La ví allí, inerte, pálida como un rayo de sol que se aventura a trabes de las estalactitas. Los ojos cerrados, como si en su ultima bocanada de aire hubiese experimentado la mayor de las paces, la mayor de las tranquilidades, la mayor de las serenidades existentes. Tumbada sobre una cama de corrientes congeladas, flotando entre los nenúfares. Nunca pensé en la belleza que podría tener la muerte, pero de todas las muertes que mis cansados ojos han visto, de todas, esta la mas profunda, la mas calma, la mas hermosa.

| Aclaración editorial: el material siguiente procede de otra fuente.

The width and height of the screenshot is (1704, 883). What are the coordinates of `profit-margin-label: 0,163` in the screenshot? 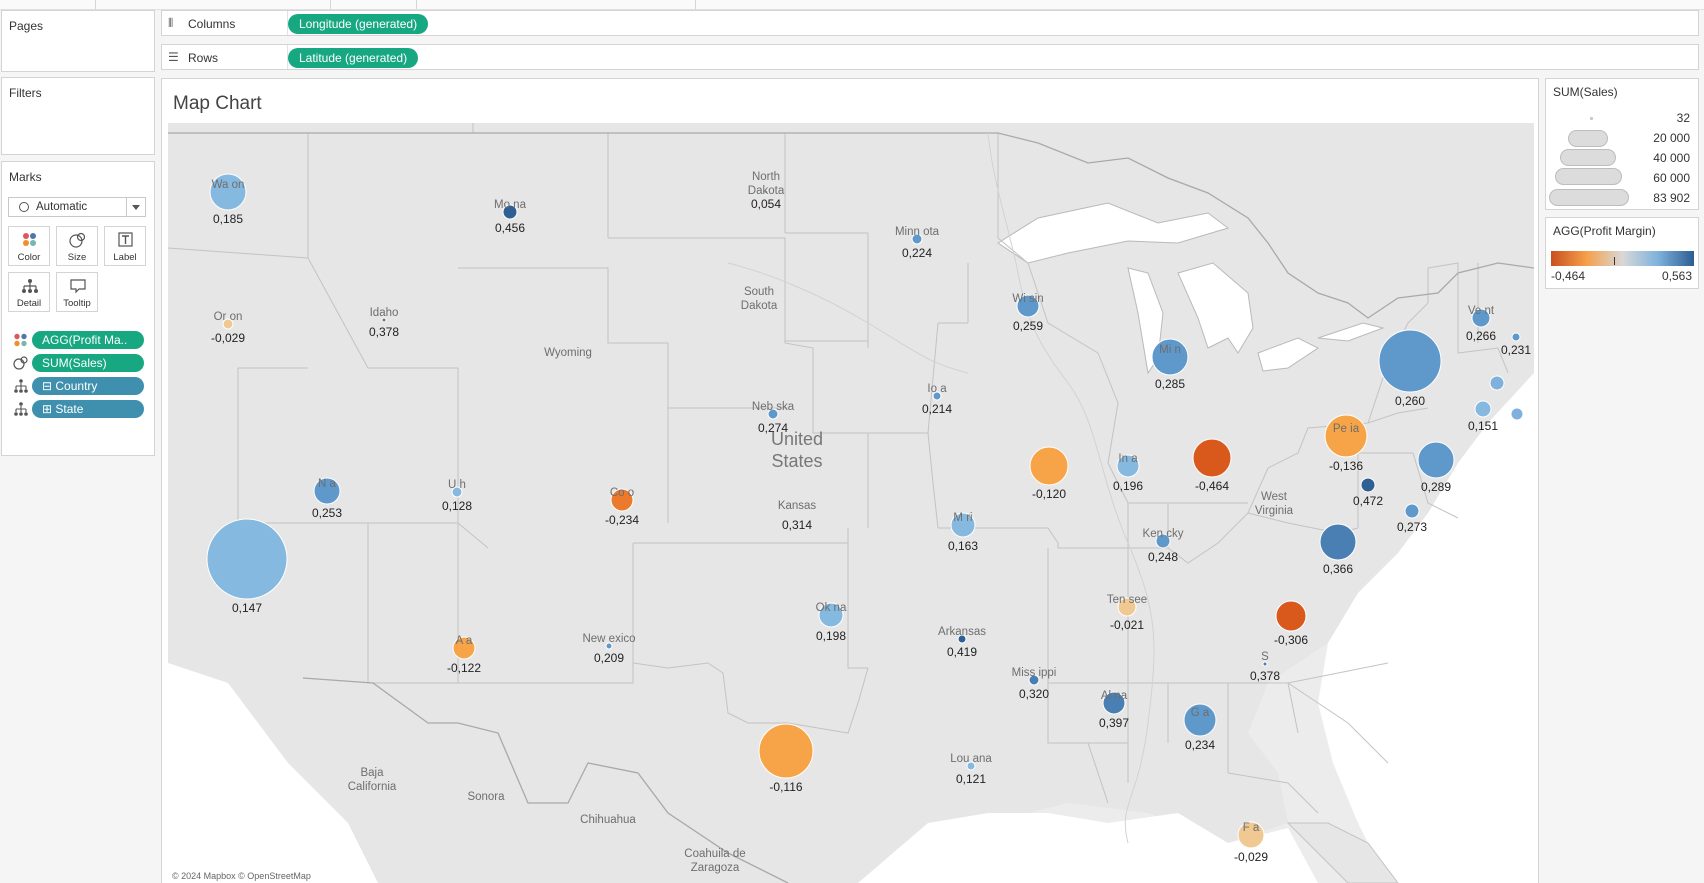 It's located at (963, 546). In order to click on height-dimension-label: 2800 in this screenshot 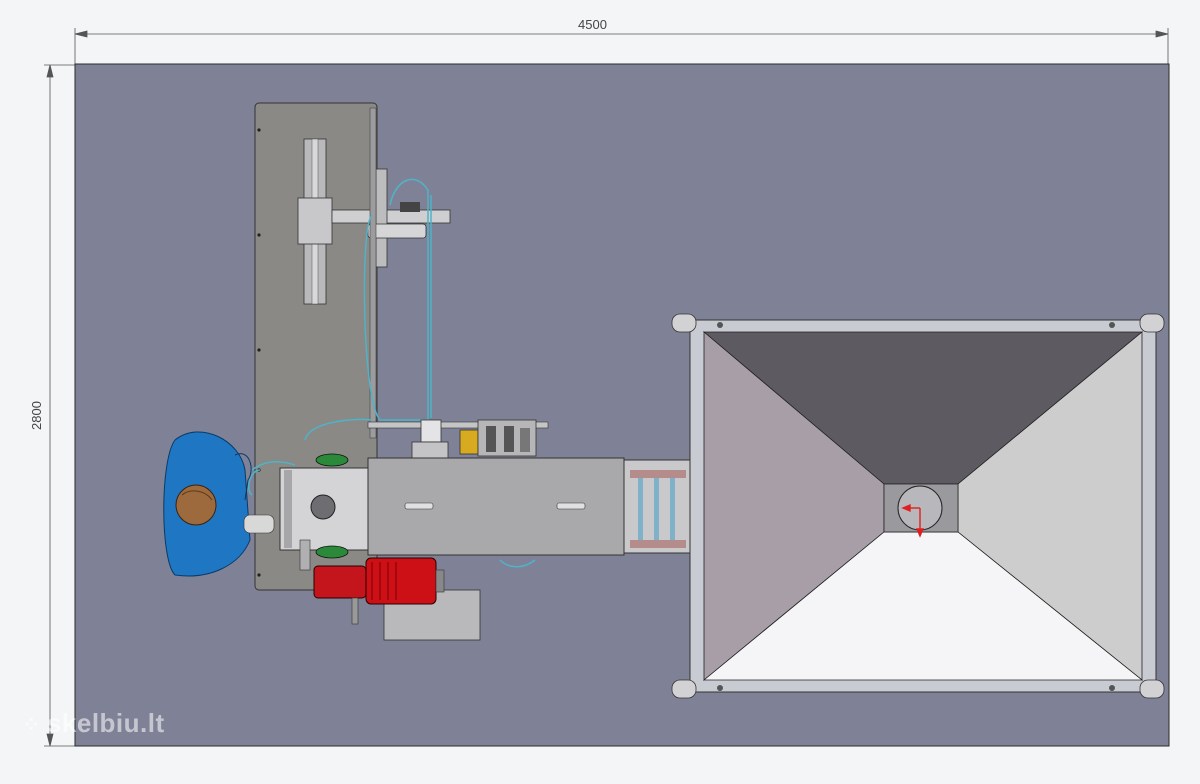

El cuerpo de la mujer, con las bellezas que conlleva, en su mayor pureza, sin ninguna clase de mancillación, ingrávida en aquel lago de agua cristalina. Me inspiró. Lloré y lloré toda la noche, yo, frente a aquella obra de la naturaleza, frente a aquellos sueltos y libres cabellos bañados en un oro ahora apagado, frente a aquella mujer, tan hermosa… lloré. No la conocía, pero sentía como si toda la vida la hubiese amado, sin haber sobrepasado el umbral e la puerta que llevara a su corazón: sentí que sin ella mi vida no tendría sentido, que el bosque en el que me encontraba debía ser mi fin, que junto a ella, yo, desnudo y sin nada que mi cuerpo pudiera reclamar como propio, debía abandonar la vida, en aquel portal hacia la muerte, en aquel umbral hacia el soleado día, debía morir.
Después de llorar junto a la luna, y con las primeras nubes de un nuevo amanecer me deshice de mi vestimenta, la arroje lo mas lejos que pude sin abandonar a la joven y después, con calma y mas sereno que nunca me sumergí en las gélidas aguas de aquel pequeño paraíso, para nunca mas volver a despertar.